Department of Chemistry, Hong Kong University of Science & Technology, Clear Water Bay, Kowloon, Hong Kong, China.
Texas A&M Transportation Institute, Texas A&M University, College Station, TX 77843-3135, United States.
Sci Total Environ. 2021 May 1;767:144282. doi: 10.1016/j.scitotenv.2020.144282. Epub 2020 Dec 24.
The homoscedasticity assumption (the variance of the error term is the same across all the observations) is a key assumption in the ordinary linear squares (OLS) solution of a linear regression model. The validity of this assumption is examined for a multiple linear regression model used to determine the source contributions to the observed black carbon concentrations at 12 background monitoring sites across China using a hybrid modeling approach. Residual analysis from the traditional OLS method, which assumes that the error term is additive and normally distributed with a mean of zero, shows pronounced heteroscedasticity based on the Breusch-Pagan test for 11 datasets. Noticing that the atmospheric black carbon data are log-normally distributed, we make a new assumption that the error terms are multiplicative and log-normally distributed. When the coefficients of the multilinear regression model are determined using the maximum likelihood estimation (MLE), the distribution of the residuals in 8 out of the 12 datasets is in good accordance with the revised assumption. Furthermore, the MLE computation under this novel assumption could be proved mathematically identical to minimizing a log-scale objective function, which considerably reduces the complexity in the MLE calculation. The new method is further demonstrated to have clear advantages in numerical simulation experiments of a 5-variable multiple linear regression model using synthesized data with prescribed coefficients and lognormally distributed multiplicative errors. Under all 9 simulation scenarios, the new method yields the most accurate estimations of the regression coefficients and has significantly higher coverage probability (on average, 95% for all five coefficients) than OLS (79%) and weighted least squares (WLS, 72%) methods.
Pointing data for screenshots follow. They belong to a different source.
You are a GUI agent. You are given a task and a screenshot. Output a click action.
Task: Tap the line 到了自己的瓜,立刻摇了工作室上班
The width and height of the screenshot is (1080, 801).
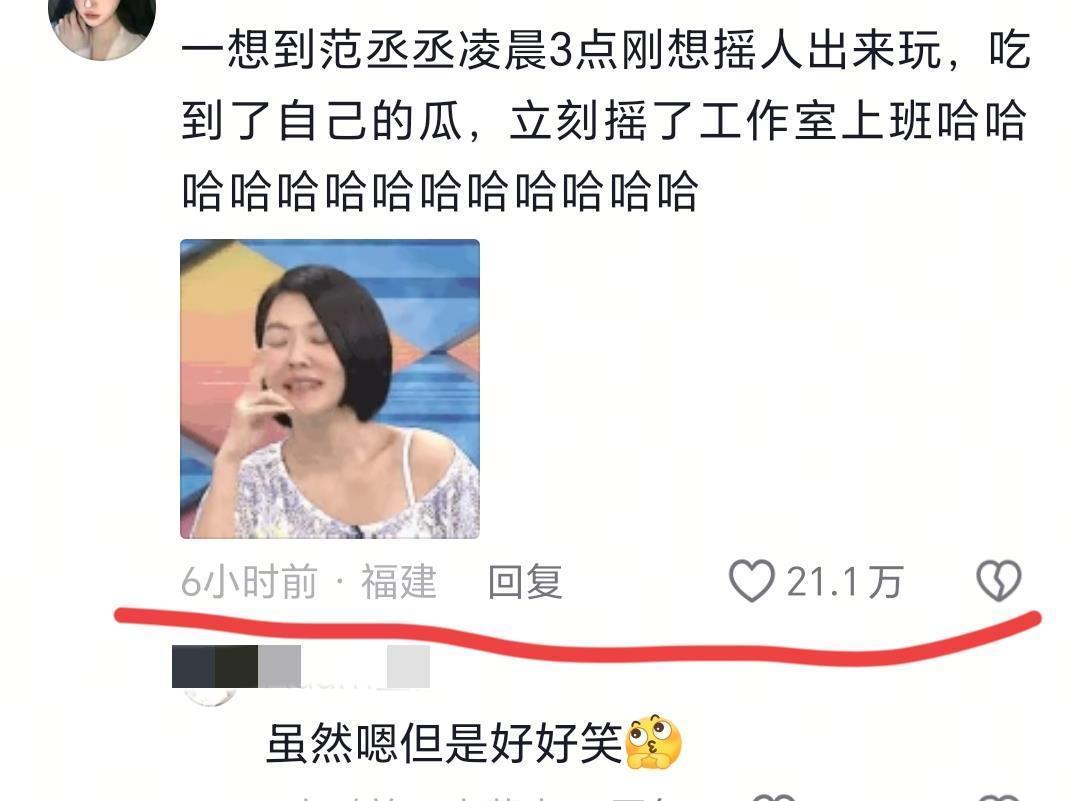click(x=558, y=121)
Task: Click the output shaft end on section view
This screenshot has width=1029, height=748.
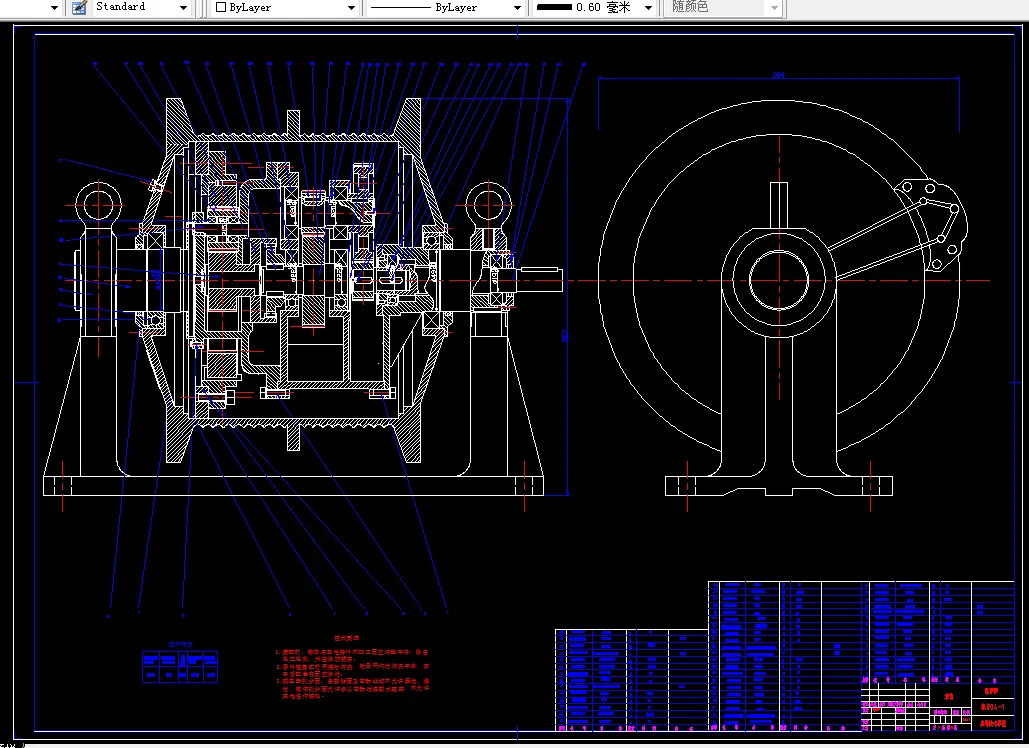Action: [538, 279]
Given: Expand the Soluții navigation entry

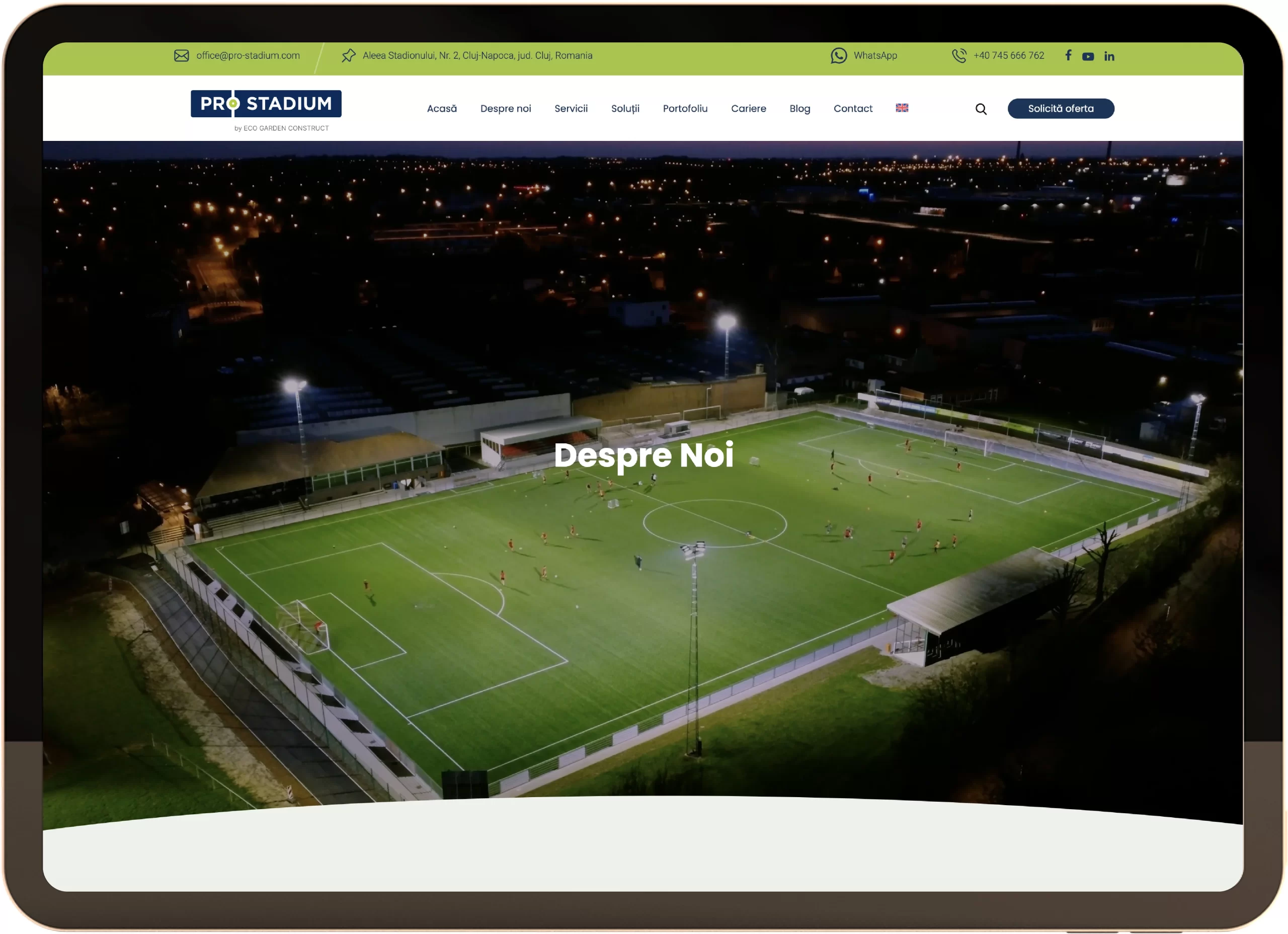Looking at the screenshot, I should point(625,109).
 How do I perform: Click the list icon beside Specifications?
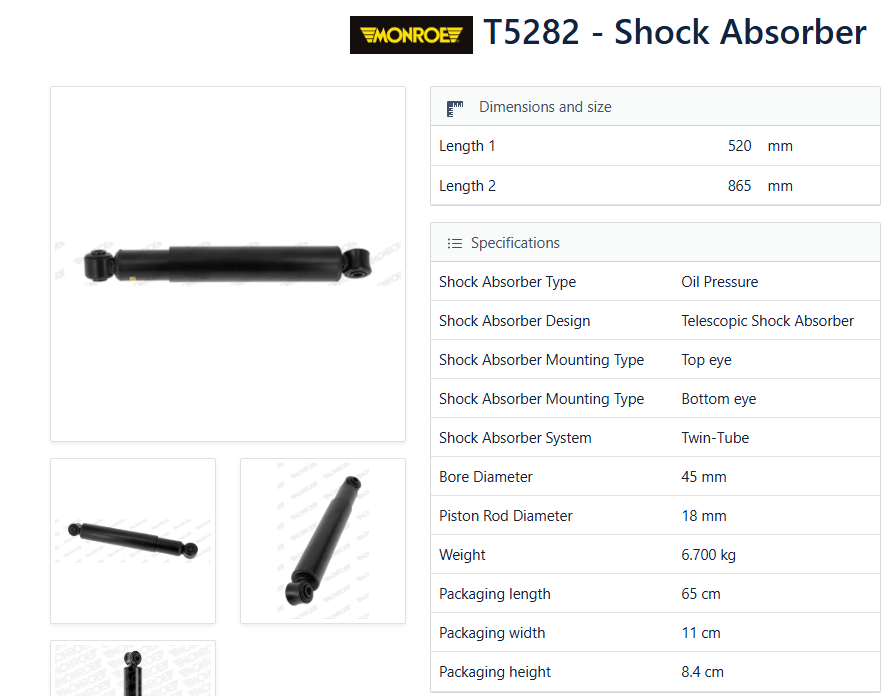(455, 243)
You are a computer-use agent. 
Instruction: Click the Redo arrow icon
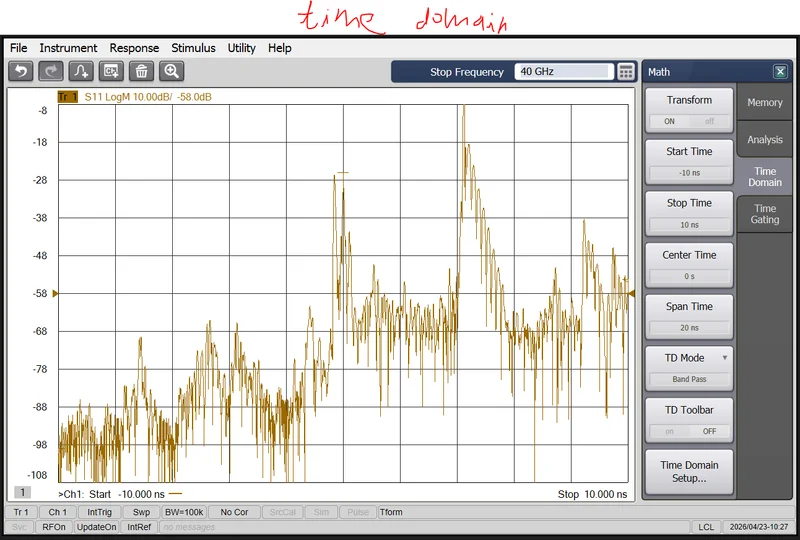[51, 71]
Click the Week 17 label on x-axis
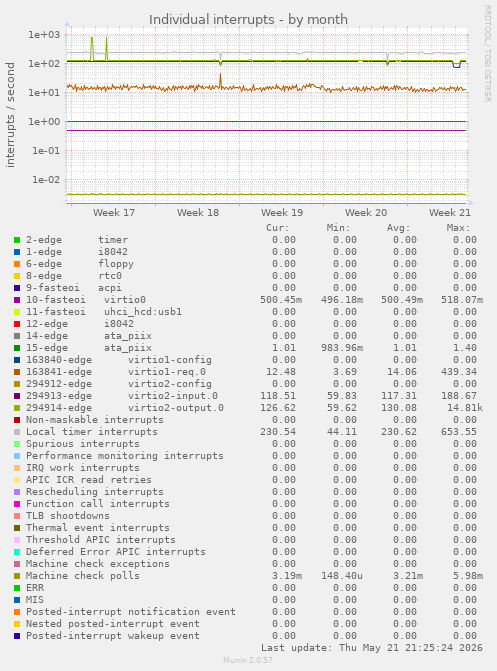 coord(114,213)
同方差假设(误差项的方差在所有观测值中相同)是线性回归模型中普通最小二乘法(OLS)解的关键假设。使用混合建模方法来确定中国 12 个背景监测站点观测到的黑碳浓度的来源贡献,对于所使用的多元线性回归模型,通过传统的 OLS 方法(假设误差项是加性的且正态分布,均值为零)进行残差分析,根据 Breusch-Pagan 检验,对于 11 个数据集,发现存在明显的异方差。注意到大气黑碳数据呈对数正态分布,我们做出新的假设,即误差项是乘性的且对数正态分布。使用最大似然估计(MLE)确定多元线性回归模型的系数时,在 12 个数据集的 8 个数据集中,残差的分布与修正后的假设非常吻合。此外,在这种新假设下进行的 MLE 计算可以被证明在数学上等同于最小化对数尺度的目标函数,这大大降低了 MLE 计算的复杂性。新方法在使用规定系数和对数正态分布乘性误差的合成数据进行的 5 变量多元线性回归模型的数值模拟实验中,进一步显示出明显的优势。在所有 9 个模拟场景下,新方法对回归系数的估计最为准确,且覆盖概率显著高于 OLS(79%)和加权最小二乘法(WLS,72%)方法(平均而言,所有五个系数的覆盖概率均为 95%)。